Validating Product Value
Initially, Glean faced skepticism from potential customers who questioned the necessity and ROI of an enterprise search solution that could be perceived as optional. To overcome this barrier, Arvind encouraged companies to trial Glean for free, allowing them to see the platform's efficacy in action and understand its value through direct experience. Feedback from trials generally indicated that Glean saved users significant time each week, leading to qualitative metrics indicating user satisfaction and productivity improvements. By demonstrating clear benefits and enabling potential clients to experience the value firsthand, Glean has steadily gained traction despite initial hesitations regarding its market relevance.

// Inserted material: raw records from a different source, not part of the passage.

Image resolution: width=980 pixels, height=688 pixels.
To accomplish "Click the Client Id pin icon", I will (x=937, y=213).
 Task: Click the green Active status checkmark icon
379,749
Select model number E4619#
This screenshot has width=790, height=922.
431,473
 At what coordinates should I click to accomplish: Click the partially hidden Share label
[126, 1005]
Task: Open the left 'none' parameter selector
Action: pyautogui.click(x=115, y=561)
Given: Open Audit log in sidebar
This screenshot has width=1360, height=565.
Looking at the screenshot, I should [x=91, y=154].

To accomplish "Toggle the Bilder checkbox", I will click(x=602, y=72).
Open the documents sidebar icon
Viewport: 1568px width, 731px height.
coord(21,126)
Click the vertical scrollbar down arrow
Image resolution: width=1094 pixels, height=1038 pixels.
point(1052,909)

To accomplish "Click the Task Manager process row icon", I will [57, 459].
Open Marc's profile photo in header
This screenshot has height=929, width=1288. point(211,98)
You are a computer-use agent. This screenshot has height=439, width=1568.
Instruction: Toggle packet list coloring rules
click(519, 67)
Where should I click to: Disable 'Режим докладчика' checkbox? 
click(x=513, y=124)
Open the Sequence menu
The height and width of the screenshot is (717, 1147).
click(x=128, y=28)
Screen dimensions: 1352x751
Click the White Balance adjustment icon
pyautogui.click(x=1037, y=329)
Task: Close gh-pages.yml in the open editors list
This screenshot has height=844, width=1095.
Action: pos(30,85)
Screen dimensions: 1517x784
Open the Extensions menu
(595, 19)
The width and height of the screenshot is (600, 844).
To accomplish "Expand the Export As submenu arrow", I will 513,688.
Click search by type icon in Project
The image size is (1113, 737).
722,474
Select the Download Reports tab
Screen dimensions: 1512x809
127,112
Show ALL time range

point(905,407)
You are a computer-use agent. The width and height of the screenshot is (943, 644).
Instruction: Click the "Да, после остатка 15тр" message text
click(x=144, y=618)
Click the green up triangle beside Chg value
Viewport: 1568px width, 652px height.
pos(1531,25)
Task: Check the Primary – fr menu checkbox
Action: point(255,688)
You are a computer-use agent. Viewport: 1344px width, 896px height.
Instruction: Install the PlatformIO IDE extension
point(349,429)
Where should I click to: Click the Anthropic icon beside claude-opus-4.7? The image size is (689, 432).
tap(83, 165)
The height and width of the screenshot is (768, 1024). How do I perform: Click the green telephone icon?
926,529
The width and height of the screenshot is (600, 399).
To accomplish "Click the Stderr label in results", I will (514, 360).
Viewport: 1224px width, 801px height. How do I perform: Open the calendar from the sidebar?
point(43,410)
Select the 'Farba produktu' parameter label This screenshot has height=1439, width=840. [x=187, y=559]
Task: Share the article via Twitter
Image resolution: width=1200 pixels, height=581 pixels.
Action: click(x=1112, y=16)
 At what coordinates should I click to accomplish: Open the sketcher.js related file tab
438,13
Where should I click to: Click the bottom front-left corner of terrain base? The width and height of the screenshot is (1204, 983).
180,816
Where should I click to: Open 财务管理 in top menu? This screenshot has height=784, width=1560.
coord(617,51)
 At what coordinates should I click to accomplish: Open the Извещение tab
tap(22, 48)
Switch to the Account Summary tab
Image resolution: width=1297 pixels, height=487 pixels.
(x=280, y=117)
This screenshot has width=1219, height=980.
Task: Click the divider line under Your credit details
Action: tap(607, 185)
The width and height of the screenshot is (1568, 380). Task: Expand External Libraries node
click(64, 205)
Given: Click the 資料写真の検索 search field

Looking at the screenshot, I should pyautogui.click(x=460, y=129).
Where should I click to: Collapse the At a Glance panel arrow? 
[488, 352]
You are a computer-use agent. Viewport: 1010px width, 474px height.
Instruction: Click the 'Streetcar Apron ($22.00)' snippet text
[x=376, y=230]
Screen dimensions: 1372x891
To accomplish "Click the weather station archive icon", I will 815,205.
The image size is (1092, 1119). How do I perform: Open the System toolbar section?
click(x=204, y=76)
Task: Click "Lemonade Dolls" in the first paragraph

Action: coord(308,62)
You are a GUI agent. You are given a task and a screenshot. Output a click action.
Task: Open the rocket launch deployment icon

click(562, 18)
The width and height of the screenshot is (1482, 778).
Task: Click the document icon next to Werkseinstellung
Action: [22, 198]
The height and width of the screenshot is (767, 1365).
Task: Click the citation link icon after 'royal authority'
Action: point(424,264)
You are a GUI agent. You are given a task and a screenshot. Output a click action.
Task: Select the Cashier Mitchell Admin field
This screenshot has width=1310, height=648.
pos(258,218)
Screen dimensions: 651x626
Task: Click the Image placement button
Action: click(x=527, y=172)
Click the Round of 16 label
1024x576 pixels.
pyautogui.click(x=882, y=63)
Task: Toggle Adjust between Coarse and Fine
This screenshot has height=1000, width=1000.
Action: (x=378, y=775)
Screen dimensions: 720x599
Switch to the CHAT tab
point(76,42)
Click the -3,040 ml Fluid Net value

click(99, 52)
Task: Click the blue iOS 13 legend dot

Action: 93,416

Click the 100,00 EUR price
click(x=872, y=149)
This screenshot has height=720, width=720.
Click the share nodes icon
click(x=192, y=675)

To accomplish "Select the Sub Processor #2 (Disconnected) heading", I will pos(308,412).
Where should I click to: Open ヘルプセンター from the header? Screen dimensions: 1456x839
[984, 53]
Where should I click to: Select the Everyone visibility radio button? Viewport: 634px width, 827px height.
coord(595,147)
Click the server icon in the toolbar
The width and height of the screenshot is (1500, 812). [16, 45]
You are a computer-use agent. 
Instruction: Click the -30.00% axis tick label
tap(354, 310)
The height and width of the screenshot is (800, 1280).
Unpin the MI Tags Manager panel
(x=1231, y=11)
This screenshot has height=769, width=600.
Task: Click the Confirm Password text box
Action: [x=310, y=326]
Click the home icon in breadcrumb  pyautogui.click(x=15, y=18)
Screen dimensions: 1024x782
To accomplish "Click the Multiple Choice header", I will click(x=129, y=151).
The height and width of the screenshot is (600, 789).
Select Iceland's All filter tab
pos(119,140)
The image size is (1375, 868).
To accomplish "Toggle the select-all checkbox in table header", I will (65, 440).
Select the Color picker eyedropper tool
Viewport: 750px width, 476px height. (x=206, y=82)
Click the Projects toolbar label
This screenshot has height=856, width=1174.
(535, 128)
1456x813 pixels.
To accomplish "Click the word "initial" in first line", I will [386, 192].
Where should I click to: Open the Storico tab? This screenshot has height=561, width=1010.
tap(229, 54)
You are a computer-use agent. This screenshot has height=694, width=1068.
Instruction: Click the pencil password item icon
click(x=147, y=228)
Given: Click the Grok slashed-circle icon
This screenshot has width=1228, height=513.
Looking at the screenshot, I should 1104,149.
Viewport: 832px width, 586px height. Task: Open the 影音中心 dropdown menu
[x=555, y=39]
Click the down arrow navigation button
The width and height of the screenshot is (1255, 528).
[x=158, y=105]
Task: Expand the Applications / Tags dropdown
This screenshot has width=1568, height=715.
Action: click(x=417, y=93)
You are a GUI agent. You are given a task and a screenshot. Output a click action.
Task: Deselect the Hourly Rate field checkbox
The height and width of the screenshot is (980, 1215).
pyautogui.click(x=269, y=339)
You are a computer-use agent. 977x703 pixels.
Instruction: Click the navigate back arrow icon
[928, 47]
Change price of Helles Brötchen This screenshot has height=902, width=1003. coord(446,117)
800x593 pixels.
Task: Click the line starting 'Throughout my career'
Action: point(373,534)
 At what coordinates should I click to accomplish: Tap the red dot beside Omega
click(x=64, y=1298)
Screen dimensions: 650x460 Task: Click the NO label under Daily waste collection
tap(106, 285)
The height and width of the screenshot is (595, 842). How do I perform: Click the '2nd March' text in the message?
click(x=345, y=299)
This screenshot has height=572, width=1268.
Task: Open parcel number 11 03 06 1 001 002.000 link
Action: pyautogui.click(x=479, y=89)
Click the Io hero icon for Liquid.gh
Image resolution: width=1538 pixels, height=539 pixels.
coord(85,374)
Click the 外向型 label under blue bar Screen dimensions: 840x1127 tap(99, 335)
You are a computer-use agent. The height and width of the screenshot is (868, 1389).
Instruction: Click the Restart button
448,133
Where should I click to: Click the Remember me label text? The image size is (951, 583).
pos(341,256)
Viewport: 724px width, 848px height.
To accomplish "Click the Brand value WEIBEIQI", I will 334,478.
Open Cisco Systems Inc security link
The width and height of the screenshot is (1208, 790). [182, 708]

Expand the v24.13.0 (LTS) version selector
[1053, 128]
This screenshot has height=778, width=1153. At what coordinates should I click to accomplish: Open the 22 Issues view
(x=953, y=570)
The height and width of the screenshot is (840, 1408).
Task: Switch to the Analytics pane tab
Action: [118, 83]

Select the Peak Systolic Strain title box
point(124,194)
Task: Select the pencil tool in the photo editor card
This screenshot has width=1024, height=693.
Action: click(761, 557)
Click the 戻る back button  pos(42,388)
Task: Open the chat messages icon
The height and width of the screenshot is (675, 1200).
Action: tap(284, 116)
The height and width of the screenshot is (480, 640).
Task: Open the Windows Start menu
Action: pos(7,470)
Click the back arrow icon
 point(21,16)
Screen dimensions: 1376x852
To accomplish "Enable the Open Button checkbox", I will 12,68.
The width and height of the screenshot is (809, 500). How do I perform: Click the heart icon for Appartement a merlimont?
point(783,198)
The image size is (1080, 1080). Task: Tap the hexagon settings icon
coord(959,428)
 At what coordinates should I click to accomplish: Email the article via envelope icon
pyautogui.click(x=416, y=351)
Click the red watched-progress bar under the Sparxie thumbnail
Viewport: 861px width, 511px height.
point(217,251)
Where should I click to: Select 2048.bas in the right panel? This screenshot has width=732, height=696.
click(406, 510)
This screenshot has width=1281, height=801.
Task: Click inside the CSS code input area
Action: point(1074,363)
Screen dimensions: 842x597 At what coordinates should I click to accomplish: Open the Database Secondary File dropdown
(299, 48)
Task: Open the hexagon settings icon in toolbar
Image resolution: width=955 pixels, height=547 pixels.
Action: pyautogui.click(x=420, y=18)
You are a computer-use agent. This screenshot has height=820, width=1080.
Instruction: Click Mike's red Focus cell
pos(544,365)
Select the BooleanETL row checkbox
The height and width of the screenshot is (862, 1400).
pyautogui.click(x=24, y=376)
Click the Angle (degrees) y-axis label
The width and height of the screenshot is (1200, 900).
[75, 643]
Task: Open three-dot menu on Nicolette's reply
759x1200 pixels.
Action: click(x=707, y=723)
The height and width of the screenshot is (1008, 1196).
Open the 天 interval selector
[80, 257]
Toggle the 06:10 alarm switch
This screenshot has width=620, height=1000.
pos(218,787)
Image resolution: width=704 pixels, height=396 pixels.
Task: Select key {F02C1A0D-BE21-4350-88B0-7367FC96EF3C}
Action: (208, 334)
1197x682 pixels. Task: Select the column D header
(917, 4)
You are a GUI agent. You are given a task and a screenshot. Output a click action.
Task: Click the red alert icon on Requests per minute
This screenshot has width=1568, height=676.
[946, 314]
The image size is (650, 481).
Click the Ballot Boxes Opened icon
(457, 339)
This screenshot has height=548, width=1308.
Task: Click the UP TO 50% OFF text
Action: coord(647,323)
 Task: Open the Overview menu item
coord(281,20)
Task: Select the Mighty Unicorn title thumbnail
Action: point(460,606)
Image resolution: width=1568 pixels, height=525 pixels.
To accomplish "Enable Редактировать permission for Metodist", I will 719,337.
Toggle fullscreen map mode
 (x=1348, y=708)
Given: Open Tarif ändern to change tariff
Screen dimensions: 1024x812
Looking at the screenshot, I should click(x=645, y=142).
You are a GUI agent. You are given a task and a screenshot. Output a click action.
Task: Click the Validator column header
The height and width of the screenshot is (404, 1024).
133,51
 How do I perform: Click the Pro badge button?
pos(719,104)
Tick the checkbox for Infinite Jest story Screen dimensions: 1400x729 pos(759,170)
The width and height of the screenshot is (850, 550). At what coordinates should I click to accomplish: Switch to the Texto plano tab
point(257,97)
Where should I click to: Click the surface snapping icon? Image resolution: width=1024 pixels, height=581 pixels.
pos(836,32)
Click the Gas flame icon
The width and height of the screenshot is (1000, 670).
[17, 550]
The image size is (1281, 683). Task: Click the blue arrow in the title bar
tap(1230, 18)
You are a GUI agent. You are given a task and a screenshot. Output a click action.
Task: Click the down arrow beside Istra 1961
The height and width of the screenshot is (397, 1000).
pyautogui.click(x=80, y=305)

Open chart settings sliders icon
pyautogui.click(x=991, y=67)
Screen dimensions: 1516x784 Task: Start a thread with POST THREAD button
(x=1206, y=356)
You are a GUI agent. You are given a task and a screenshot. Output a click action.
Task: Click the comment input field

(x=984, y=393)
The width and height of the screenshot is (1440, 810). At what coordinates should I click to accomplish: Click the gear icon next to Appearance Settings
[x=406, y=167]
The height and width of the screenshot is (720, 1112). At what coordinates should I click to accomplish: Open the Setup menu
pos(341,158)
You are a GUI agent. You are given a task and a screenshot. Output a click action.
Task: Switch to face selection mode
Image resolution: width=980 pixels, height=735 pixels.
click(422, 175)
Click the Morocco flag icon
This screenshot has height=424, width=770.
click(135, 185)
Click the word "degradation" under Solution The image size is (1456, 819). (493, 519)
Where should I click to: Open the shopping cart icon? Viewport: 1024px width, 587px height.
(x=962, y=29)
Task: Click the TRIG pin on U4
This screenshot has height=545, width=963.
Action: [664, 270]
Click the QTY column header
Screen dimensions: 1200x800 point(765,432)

Balancing Customization and Growth
As Glean continues to grow, the challenge of balancing customization for individual clients while maintaining a cohesive, scalable product becomes increasingly complex. Every enterprise client has unique requirements, making it tempting for startups to adapt their products excessively to meet these specific requests. However, Arvind emphasizes the need for discipline in product development, advocating for a clear vision and roadmap that prioritizes common client needs over one-off customizations. By fostering open communication with customers and gathering insights on their collective needs, Glean aims to create valuable solutions without diluting its core offerings.
In a world where finding information at work is often more of a headache than it should be, Arvind Jain’s innovative solution is transforming the way enterprises manage and access knowledge. In this week’s episode of Building One, Tomer Cohen sits down with Arvind Jain, CEO and founder of Glean, to discuss how the AI-driven platform is reshaping the future of enterprise search.
Prior to founding Glean, Arvind was a Distinguished Engineer at Google, where he honed his deep technical expertise and understanding of search products. Passionate about building products that solve real-world problems, Arvind has been a key advocate for building with scalability in mind from day one.
Tomer and Arvind discuss:
Why Arvind Jain’s personal frustration with information search in the workplace led to the creation of Glean.
Why Glean’s team designed their product with large enterprises in mind from the very beginning.
How Glean uses both explicit and implicit data to measure success and improve its platform.
The challenges of staying true to your product roadmap while meeting the diverse needs of enterprise customers.
Why AI’s greatest potential lies in solving enterprise-level challenges and how Glean is leveraging this technology to improve workplace efficiency.